WORK TASK >>
Restate the entries word for word, omitting nothing.
*** PROVIDED MATERIAL ***
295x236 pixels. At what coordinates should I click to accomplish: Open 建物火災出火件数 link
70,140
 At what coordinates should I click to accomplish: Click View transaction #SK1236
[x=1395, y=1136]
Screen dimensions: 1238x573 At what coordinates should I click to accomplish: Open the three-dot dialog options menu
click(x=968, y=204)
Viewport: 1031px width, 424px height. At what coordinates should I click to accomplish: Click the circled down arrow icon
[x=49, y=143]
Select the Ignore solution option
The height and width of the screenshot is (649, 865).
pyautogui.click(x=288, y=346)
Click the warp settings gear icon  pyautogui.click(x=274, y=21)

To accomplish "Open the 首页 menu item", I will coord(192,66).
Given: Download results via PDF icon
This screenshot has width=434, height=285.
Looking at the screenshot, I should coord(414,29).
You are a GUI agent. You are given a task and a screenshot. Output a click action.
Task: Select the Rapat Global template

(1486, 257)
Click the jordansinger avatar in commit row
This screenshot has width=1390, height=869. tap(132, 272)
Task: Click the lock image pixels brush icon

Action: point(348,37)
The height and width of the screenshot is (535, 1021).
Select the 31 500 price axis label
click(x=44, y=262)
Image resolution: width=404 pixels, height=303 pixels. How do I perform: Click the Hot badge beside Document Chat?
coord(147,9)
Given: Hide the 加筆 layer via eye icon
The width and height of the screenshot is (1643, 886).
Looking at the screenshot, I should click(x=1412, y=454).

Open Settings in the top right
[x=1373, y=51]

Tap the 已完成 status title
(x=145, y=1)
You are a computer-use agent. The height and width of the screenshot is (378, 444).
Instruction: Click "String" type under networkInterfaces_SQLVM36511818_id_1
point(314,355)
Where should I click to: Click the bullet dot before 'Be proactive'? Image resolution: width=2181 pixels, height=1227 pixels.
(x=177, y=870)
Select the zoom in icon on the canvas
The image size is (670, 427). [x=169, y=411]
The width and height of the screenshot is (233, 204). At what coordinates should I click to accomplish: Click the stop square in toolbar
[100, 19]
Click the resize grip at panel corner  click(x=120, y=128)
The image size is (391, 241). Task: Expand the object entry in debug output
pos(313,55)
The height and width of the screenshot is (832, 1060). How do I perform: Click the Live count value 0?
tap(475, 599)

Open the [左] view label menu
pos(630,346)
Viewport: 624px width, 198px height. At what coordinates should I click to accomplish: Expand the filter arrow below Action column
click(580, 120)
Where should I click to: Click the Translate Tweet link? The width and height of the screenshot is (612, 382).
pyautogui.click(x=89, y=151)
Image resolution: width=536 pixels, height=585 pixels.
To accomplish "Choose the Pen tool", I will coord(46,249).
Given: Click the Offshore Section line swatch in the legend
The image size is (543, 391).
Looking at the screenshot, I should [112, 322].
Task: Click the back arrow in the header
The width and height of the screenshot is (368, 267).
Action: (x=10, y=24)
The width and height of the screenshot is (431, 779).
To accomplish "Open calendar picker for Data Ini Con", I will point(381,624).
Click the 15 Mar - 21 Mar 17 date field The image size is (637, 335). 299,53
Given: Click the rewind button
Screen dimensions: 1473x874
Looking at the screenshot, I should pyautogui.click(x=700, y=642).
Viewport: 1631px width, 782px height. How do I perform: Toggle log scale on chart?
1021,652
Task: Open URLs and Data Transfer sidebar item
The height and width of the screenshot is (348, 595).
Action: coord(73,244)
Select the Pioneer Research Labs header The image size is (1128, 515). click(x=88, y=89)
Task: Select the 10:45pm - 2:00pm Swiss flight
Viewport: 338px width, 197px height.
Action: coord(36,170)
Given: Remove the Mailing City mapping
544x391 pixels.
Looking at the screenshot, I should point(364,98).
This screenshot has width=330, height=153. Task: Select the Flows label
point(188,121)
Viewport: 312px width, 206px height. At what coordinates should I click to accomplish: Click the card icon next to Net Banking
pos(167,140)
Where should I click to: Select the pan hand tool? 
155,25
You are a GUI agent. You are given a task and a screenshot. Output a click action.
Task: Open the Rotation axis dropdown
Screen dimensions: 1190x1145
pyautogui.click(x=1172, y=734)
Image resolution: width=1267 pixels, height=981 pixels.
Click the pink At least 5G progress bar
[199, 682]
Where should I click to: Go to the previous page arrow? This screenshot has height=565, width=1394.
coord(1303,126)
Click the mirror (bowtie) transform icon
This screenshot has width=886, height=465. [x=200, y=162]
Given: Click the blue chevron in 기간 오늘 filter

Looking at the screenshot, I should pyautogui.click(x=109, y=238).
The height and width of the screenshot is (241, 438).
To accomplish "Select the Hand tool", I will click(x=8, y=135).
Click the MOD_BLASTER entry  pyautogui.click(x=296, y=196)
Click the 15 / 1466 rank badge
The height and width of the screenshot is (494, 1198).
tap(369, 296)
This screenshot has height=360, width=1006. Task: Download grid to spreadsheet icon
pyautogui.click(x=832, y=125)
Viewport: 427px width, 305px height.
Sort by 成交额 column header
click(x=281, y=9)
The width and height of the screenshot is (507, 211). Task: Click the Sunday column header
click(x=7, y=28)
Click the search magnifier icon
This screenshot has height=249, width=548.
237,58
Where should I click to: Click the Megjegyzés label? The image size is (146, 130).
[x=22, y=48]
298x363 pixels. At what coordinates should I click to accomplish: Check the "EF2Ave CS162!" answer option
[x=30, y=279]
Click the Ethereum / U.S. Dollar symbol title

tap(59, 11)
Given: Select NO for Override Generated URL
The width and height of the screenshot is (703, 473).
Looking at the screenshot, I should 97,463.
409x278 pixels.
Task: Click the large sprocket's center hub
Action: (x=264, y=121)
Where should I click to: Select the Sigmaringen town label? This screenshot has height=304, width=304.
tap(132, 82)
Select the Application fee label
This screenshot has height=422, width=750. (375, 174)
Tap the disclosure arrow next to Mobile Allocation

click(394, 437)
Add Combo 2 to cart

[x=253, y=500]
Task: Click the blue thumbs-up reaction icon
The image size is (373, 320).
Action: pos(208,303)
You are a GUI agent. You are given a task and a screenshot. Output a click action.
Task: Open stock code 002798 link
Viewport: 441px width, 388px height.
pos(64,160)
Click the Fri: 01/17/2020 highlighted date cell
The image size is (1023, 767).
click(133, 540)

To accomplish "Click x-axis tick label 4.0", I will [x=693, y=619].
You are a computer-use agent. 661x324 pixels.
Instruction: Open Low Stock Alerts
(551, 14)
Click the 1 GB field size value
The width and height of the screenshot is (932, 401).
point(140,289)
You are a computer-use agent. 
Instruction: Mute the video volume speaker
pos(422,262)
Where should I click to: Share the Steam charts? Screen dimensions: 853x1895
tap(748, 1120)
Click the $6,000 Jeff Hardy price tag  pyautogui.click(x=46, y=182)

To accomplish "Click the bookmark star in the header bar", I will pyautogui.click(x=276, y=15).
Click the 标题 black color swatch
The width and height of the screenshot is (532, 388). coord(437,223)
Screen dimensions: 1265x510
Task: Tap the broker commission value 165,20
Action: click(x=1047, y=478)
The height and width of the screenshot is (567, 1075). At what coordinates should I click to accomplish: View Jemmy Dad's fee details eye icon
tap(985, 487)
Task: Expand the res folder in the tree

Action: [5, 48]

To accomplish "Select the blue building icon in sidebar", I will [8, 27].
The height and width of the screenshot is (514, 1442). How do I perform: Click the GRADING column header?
*** End of PROVIDED MATERIAL ***
WRITTEN REPLY >>
295x236 pixels. At what coordinates should I click to accomplish: Open 建物火災出火件数 link
70,140
 At what coordinates should I click to accomplish: Click View transaction #SK1236
[x=1395, y=1136]
Screen dimensions: 1238x573 At what coordinates should I click to accomplish: Open the three-dot dialog options menu
click(x=968, y=204)
Viewport: 1031px width, 424px height. At what coordinates should I click to accomplish: Click the circled down arrow icon
[x=49, y=143]
Select the Ignore solution option
The height and width of the screenshot is (649, 865).
pyautogui.click(x=288, y=346)
Click the warp settings gear icon  pyautogui.click(x=274, y=21)

To accomplish "Open the 首页 menu item", I will coord(192,66).
Given: Download results via PDF icon
This screenshot has width=434, height=285.
Looking at the screenshot, I should coord(414,29).
You are a GUI agent. You are given a task and a screenshot. Output a click action.
Task: Select the Rapat Global template

(1486, 257)
Click the jordansinger avatar in commit row
This screenshot has width=1390, height=869. tap(132, 272)
Task: Click the lock image pixels brush icon

Action: point(348,37)
The height and width of the screenshot is (535, 1021).
Select the 31 500 price axis label
click(x=44, y=262)
Image resolution: width=404 pixels, height=303 pixels. How do I perform: Click the Hot badge beside Document Chat?
coord(147,9)
Given: Hide the 加筆 layer via eye icon
The width and height of the screenshot is (1643, 886).
Looking at the screenshot, I should click(x=1412, y=454).

Open Settings in the top right
[x=1373, y=51]

Tap the 已完成 status title
(x=145, y=1)
You are a computer-use agent. The height and width of the screenshot is (378, 444).
Instruction: Click "String" type under networkInterfaces_SQLVM36511818_id_1
point(314,355)
Where should I click to: Click the bullet dot before 'Be proactive'? Image resolution: width=2181 pixels, height=1227 pixels.
(x=177, y=870)
Select the zoom in icon on the canvas
The image size is (670, 427). [x=169, y=411]
The width and height of the screenshot is (233, 204). At what coordinates should I click to accomplish: Click the stop square in toolbar
[100, 19]
Click the resize grip at panel corner  click(x=120, y=128)
The image size is (391, 241). Task: Expand the object entry in debug output
pos(313,55)
The height and width of the screenshot is (832, 1060). How do I perform: Click the Live count value 0?
tap(475, 599)

Open the [左] view label menu
pos(630,346)
Viewport: 624px width, 198px height. At what coordinates should I click to accomplish: Expand the filter arrow below Action column
click(580, 120)
Where should I click to: Click the Translate Tweet link? The width and height of the screenshot is (612, 382).
pyautogui.click(x=89, y=151)
Image resolution: width=536 pixels, height=585 pixels.
To accomplish "Choose the Pen tool", I will coord(46,249).
Given: Click the Offshore Section line swatch in the legend
The image size is (543, 391).
Looking at the screenshot, I should [112, 322].
Task: Click the back arrow in the header
The width and height of the screenshot is (368, 267).
Action: (x=10, y=24)
The width and height of the screenshot is (431, 779).
To accomplish "Open calendar picker for Data Ini Con", I will point(381,624).
Click the 15 Mar - 21 Mar 17 date field The image size is (637, 335). 299,53
Given: Click the rewind button
Screen dimensions: 1473x874
Looking at the screenshot, I should pyautogui.click(x=700, y=642).
Viewport: 1631px width, 782px height. How do I perform: Toggle log scale on chart?
1021,652
Task: Open URLs and Data Transfer sidebar item
The height and width of the screenshot is (348, 595).
Action: coord(73,244)
Select the Pioneer Research Labs header The image size is (1128, 515). click(x=88, y=89)
Task: Select the 10:45pm - 2:00pm Swiss flight
Viewport: 338px width, 197px height.
Action: coord(36,170)
Given: Remove the Mailing City mapping
544x391 pixels.
Looking at the screenshot, I should point(364,98).
This screenshot has width=330, height=153. Task: Select the Flows label
point(188,121)
Viewport: 312px width, 206px height. At what coordinates should I click to accomplish: Click the card icon next to Net Banking
pos(167,140)
Where should I click to: Select the pan hand tool? 
155,25
You are a GUI agent. You are given a task and a screenshot. Output a click action.
Task: Open the Rotation axis dropdown
Screen dimensions: 1190x1145
pyautogui.click(x=1172, y=734)
Image resolution: width=1267 pixels, height=981 pixels.
Click the pink At least 5G progress bar
[199, 682]
Where should I click to: Go to the previous page arrow? This screenshot has height=565, width=1394.
coord(1303,126)
Click the mirror (bowtie) transform icon
This screenshot has width=886, height=465. [x=200, y=162]
Given: Click the blue chevron in 기간 오늘 filter

Looking at the screenshot, I should pyautogui.click(x=109, y=238).
The height and width of the screenshot is (241, 438).
To accomplish "Select the Hand tool", I will click(x=8, y=135).
Click the MOD_BLASTER entry  pyautogui.click(x=296, y=196)
Click the 15 / 1466 rank badge
The height and width of the screenshot is (494, 1198).
tap(369, 296)
This screenshot has height=360, width=1006. Task: Download grid to spreadsheet icon
pyautogui.click(x=832, y=125)
Viewport: 427px width, 305px height.
Sort by 成交额 column header
click(x=281, y=9)
The width and height of the screenshot is (507, 211). Task: Click the Sunday column header
click(x=7, y=28)
Click the search magnifier icon
This screenshot has height=249, width=548.
237,58
Where should I click to: Click the Megjegyzés label? The image size is (146, 130).
[x=22, y=48]
298x363 pixels. At what coordinates should I click to accomplish: Check the "EF2Ave CS162!" answer option
[x=30, y=279]
Click the Ethereum / U.S. Dollar symbol title

tap(59, 11)
Given: Select NO for Override Generated URL
The width and height of the screenshot is (703, 473).
Looking at the screenshot, I should 97,463.
409x278 pixels.
Task: Click the large sprocket's center hub
Action: (x=264, y=121)
Where should I click to: Select the Sigmaringen town label? This screenshot has height=304, width=304.
tap(132, 82)
Select the Application fee label
This screenshot has height=422, width=750. (375, 174)
Tap the disclosure arrow next to Mobile Allocation

click(394, 437)
Add Combo 2 to cart

[x=253, y=500]
Task: Click the blue thumbs-up reaction icon
The image size is (373, 320).
Action: pos(208,303)
You are a GUI agent. You are given a task and a screenshot. Output a click action.
Task: Open stock code 002798 link
Viewport: 441px width, 388px height.
pos(64,160)
Click the Fri: 01/17/2020 highlighted date cell
The image size is (1023, 767).
click(133, 540)

To accomplish "Click x-axis tick label 4.0", I will [x=693, y=619].
You are a computer-use agent. 661x324 pixels.
Instruction: Open Low Stock Alerts
(551, 14)
Click the 1 GB field size value
The width and height of the screenshot is (932, 401).
point(140,289)
You are a computer-use agent. 
Instruction: Mute the video volume speaker
pos(422,262)
Where should I click to: Share the Steam charts? Screen dimensions: 853x1895
tap(748, 1120)
Click the $6,000 Jeff Hardy price tag  pyautogui.click(x=46, y=182)

To accomplish "Click the bookmark star in the header bar", I will pyautogui.click(x=276, y=15).
Click the 标题 black color swatch
The width and height of the screenshot is (532, 388). coord(437,223)
Screen dimensions: 1265x510
Task: Tap the broker commission value 165,20
Action: click(x=1047, y=478)
The height and width of the screenshot is (567, 1075). At what coordinates should I click to accomplish: View Jemmy Dad's fee details eye icon
tap(985, 487)
Task: Expand the res folder in the tree

Action: [5, 48]

To accomplish "Select the blue building icon in sidebar", I will [8, 27].
The height and width of the screenshot is (514, 1442). How do I perform: Click the GRADING column header?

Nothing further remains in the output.